--- Material provided Enclosed Below ---

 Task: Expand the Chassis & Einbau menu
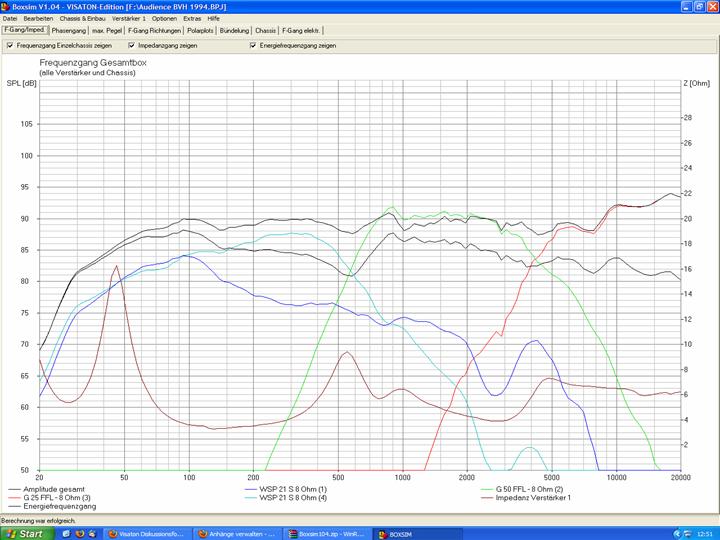[x=82, y=18]
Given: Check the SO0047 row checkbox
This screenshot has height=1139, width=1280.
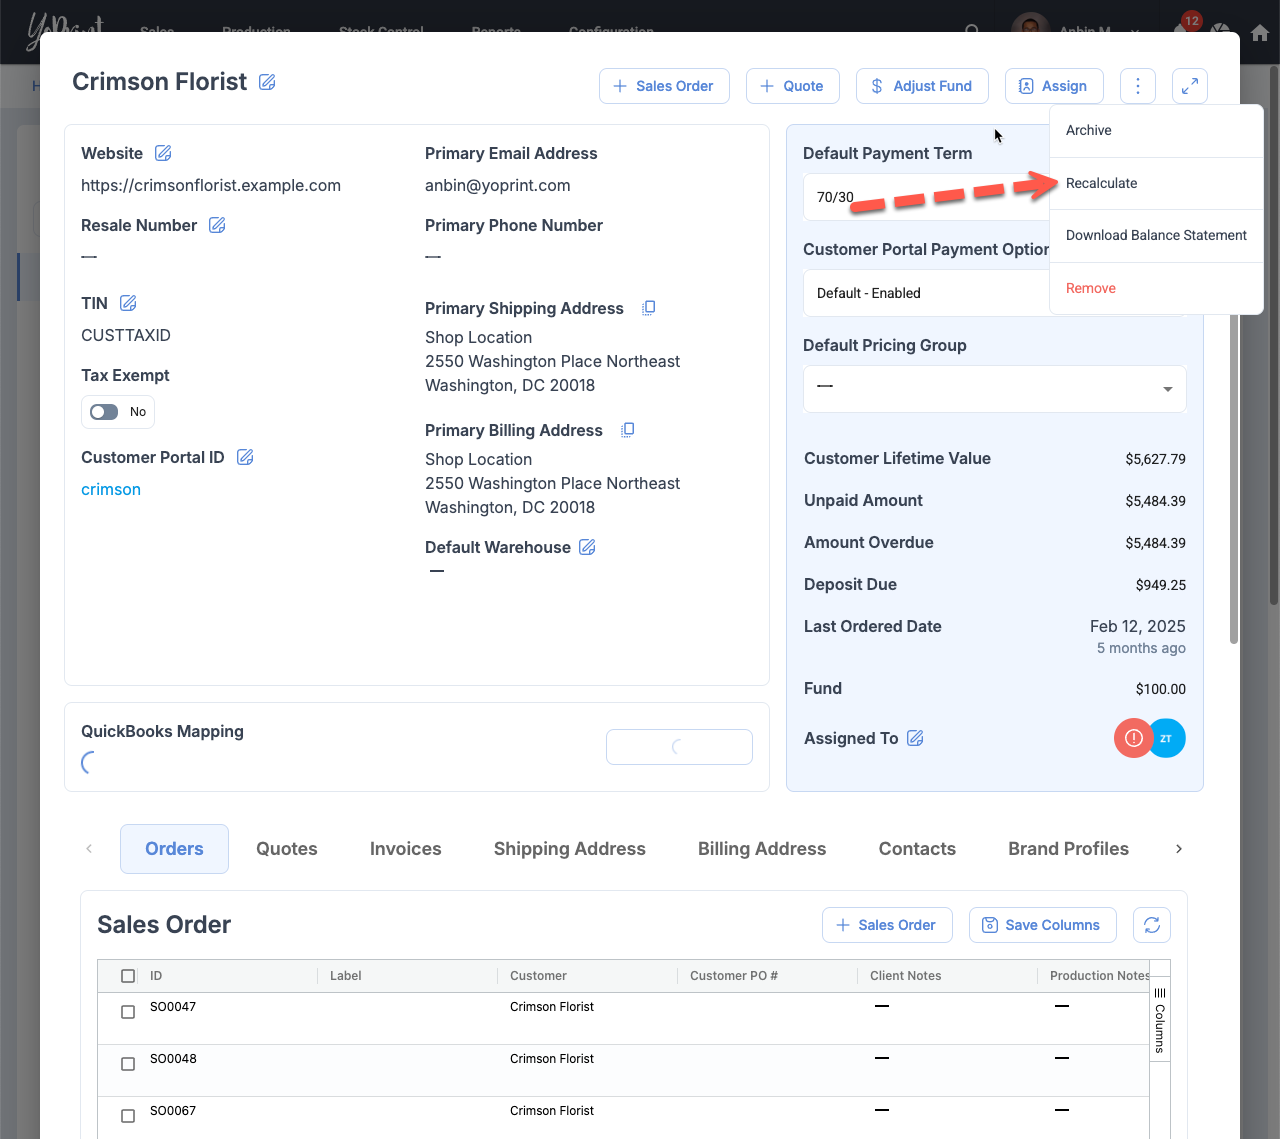Looking at the screenshot, I should [x=128, y=1012].
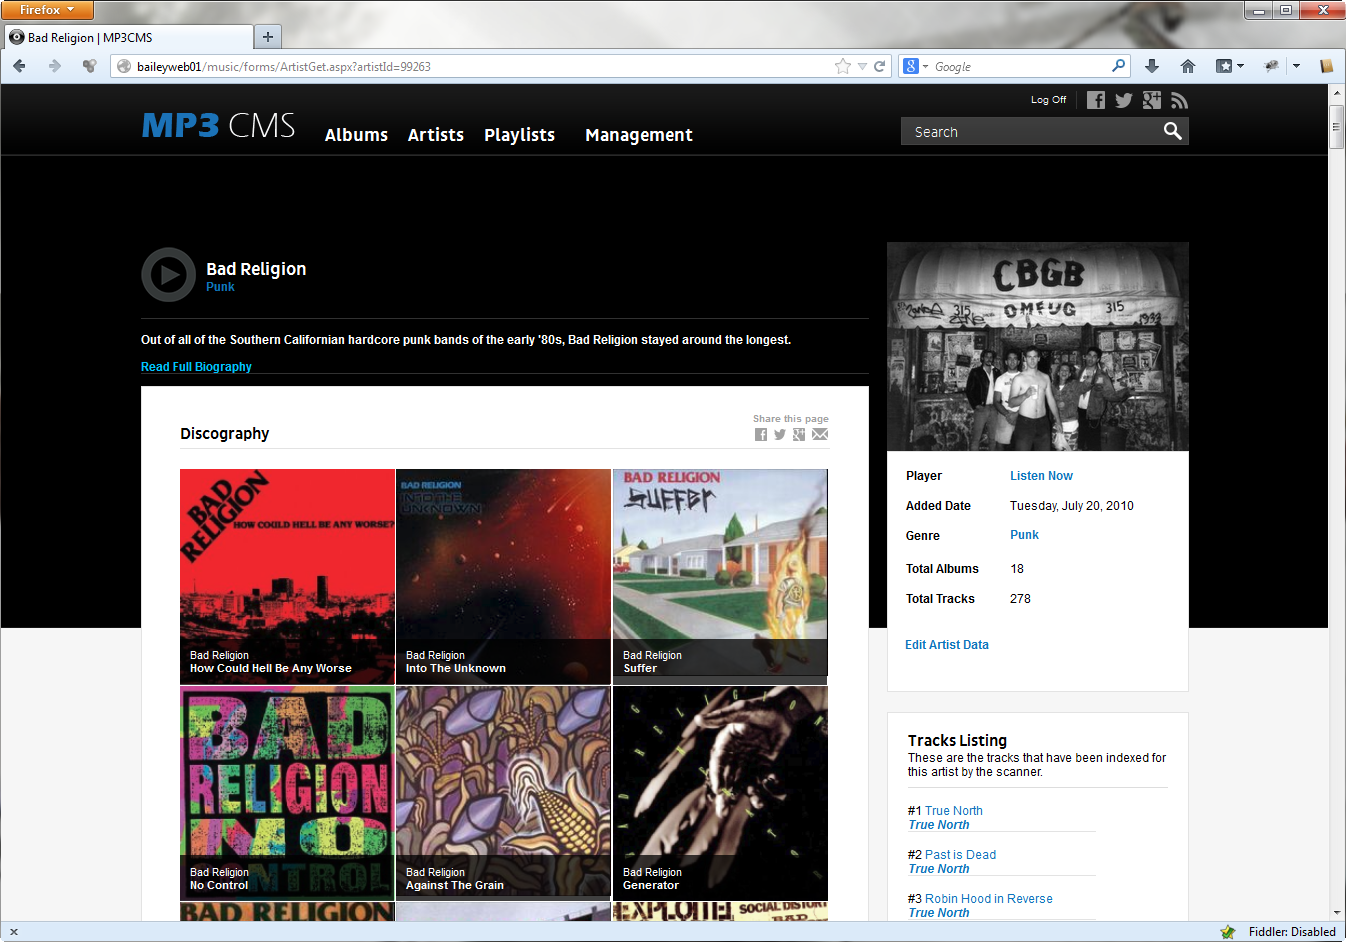Image resolution: width=1346 pixels, height=942 pixels.
Task: Share this page on Facebook
Action: 760,434
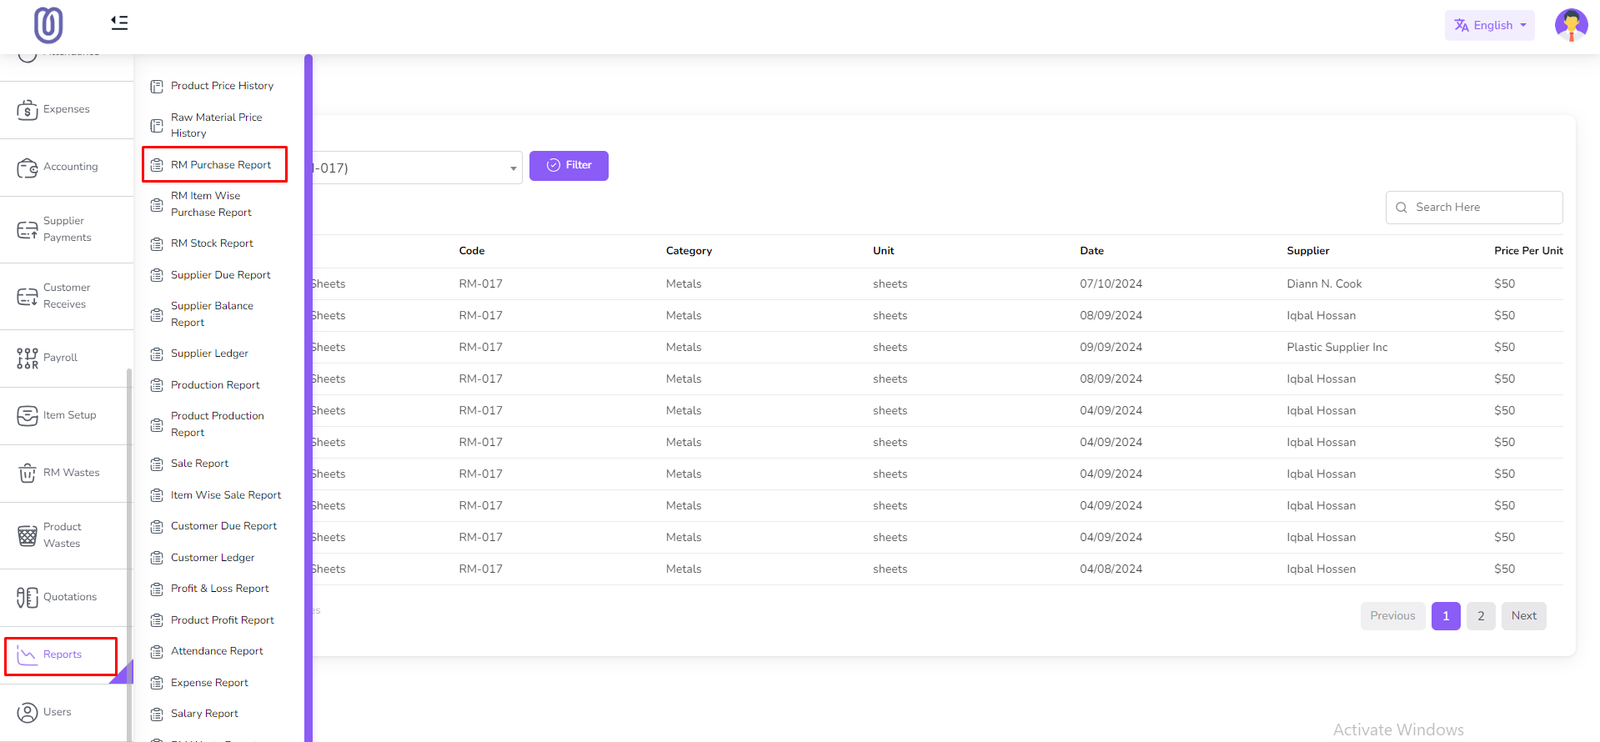Click the purple submenu vertical scrollbar

tap(309, 400)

--- End of Enclosed Material provided ---

## Assignment
An unchanged copy of the data, images excluded, is all that should be given.

## Solved exercise
 Task: Expand the Chassis & Einbau menu
[x=82, y=18]
Given: Check the SO0047 row checkbox
This screenshot has height=1139, width=1280.
Looking at the screenshot, I should [x=128, y=1012].
Image resolution: width=1346 pixels, height=942 pixels.
Task: Share this page on Facebook
Action: 760,434
Click the purple submenu vertical scrollbar

tap(309, 400)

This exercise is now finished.